State how many lines of the records below contain the word "button". Reply with the number only.

►

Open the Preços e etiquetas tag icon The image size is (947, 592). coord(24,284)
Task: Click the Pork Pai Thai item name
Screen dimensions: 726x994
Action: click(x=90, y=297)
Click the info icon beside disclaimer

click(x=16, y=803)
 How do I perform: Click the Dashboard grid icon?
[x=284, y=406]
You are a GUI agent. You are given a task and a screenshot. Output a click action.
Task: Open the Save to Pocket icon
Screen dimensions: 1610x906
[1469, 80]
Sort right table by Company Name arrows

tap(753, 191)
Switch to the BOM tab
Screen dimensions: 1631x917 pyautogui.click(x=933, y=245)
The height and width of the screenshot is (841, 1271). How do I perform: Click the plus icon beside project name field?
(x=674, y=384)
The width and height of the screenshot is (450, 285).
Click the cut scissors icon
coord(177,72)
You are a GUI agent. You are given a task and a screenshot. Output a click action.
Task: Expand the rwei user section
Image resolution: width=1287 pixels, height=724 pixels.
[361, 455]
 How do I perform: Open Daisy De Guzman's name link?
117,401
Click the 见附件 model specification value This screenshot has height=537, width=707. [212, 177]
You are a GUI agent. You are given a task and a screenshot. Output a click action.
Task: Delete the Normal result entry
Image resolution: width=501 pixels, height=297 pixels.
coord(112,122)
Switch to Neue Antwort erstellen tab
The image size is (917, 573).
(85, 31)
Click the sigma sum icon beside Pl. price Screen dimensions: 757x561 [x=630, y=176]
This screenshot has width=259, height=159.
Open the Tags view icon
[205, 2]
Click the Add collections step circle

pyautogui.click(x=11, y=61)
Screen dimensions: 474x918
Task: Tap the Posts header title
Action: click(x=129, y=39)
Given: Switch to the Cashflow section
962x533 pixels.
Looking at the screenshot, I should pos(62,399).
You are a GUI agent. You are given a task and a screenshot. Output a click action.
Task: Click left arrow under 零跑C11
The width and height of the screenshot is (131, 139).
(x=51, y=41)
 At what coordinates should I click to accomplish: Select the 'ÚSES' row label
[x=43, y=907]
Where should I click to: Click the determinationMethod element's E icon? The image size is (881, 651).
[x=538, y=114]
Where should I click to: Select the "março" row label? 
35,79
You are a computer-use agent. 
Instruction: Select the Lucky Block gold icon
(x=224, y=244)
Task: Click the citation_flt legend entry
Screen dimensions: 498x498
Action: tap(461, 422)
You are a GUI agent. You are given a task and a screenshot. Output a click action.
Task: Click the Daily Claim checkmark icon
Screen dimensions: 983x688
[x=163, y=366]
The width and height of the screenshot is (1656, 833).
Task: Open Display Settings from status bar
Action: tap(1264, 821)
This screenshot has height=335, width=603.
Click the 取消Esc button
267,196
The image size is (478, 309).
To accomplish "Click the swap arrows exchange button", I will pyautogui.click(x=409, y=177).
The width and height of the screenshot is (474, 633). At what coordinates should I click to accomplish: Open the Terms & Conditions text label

◄

## In response
2